ROACH: Naval Criminal Investigative Service. When I approached him, he said, “I’m done, I’m leaving.” He started to get up to leave, and I had to go into this song and dance, “Well, I’m writing a book actually, and it sounds like a really trivial topic, but I want to talk to you about diarrhea.” He actually cut me off, and he said, “It’s not silly, you’re welcome to sit down.” It was a really interesting conversation, but I was really nervous; it was kind of dumb, but I was nervous.

COWEN: Question online: Have you considered writing and exploring the effects and habits of technology and artificial technology?

ROACH: I’ve thought about robots as a topic, but I feel that my complete and utter ignorance in the world of coding and artificial intelligence — I don’t think I could get up to speed to the point where I could do that topic justice.

COWEN: Does your humor come naturally or do you have a method behind it?

ROACH: [laughs] The only method I have is to self-police, especially with written humor. If you’re reading it over 20 times, going, “I think it’s funny, right? I think that’s funny, yeah, that’s funny. If I read it again, it’ll be funny,” to get rid of it. It’s probably not funny. My editor helps with that too.

COWEN: And being funny in person? What’s your method?

ROACH: [makes bewildered noises] Don’t know.

COWEN: From online: what’s the most mind-blowing fact you learned in all of your research?

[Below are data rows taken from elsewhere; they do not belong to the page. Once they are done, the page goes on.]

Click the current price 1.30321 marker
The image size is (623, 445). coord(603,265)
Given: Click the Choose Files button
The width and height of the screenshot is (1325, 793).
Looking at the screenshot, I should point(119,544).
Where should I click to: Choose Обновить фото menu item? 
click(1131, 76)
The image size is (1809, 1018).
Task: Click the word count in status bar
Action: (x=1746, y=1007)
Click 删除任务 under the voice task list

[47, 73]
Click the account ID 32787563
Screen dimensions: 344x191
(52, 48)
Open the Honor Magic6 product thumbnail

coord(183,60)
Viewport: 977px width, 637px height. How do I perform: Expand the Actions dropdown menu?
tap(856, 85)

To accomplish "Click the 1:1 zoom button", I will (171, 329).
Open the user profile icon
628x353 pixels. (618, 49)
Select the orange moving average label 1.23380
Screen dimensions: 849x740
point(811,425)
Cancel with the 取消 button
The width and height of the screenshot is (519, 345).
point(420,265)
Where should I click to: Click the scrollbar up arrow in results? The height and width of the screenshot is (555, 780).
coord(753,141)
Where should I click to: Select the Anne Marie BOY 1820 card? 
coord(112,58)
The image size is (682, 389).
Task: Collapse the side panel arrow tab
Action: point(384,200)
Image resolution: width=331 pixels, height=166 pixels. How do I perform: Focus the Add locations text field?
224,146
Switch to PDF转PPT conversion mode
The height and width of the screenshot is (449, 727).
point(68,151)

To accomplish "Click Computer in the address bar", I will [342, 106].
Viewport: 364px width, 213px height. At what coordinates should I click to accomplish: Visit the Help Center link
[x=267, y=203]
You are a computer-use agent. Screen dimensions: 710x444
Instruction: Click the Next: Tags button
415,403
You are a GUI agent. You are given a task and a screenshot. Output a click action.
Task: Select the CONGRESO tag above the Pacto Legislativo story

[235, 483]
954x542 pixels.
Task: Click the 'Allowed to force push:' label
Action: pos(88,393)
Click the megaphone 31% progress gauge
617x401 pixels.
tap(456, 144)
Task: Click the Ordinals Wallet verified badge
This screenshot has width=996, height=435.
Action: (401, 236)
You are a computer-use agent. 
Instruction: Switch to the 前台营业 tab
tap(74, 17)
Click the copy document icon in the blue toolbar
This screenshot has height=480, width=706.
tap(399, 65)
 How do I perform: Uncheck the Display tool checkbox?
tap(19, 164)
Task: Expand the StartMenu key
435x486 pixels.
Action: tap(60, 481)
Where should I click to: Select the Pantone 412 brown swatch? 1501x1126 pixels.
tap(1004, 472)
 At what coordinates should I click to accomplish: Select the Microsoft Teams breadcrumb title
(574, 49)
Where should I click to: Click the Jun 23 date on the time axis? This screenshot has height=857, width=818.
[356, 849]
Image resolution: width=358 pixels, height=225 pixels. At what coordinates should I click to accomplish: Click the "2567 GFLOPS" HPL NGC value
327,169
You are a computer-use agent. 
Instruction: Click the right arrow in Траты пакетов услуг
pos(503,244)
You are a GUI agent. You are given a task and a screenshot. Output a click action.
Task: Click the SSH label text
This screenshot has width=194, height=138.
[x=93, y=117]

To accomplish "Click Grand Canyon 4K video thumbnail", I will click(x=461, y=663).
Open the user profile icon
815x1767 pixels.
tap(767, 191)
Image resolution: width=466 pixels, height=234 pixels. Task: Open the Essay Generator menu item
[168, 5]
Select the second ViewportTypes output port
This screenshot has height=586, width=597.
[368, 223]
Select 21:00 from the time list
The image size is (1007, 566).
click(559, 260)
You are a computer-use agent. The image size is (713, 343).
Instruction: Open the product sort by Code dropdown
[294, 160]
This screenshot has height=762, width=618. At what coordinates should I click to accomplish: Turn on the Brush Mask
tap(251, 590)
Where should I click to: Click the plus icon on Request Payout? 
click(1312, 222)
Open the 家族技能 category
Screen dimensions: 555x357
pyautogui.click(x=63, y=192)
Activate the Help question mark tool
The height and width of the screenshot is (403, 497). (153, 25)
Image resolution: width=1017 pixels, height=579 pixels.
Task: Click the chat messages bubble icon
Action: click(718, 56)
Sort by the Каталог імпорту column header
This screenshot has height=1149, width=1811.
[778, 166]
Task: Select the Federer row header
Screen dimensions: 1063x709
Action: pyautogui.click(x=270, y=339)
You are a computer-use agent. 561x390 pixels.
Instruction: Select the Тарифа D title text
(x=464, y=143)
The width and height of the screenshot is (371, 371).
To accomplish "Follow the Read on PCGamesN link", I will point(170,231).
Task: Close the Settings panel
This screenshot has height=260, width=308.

ROACH: That’s a terrible question because whatever I say, everyone out there, they’re going to go, “Whoa, if that’s the most mind-blowing thing, that means everything else is less mind-blowing. I’m going to cross her off my to-read list.”

COWEN: Last question, this is from online: you’ve traveled quite a bit. How is it you think that other people are doing travel wrong or could improve how they travel?

ROACH: Well, when I travel, I’m often traveling in the context of research, which is my favorite way to travel because it’s a way in.

So any time you can find a way into a country or a culture or a home, beyond the sightseeing, I think it always makes the trip so much more interesting. And there are various ways to do that. You can volunteer, you can go to places where you know someone, anywhere where you have a personal connection that takes you beyond the surface.

COWEN: Let’s have a big round of applause for Mary Roach.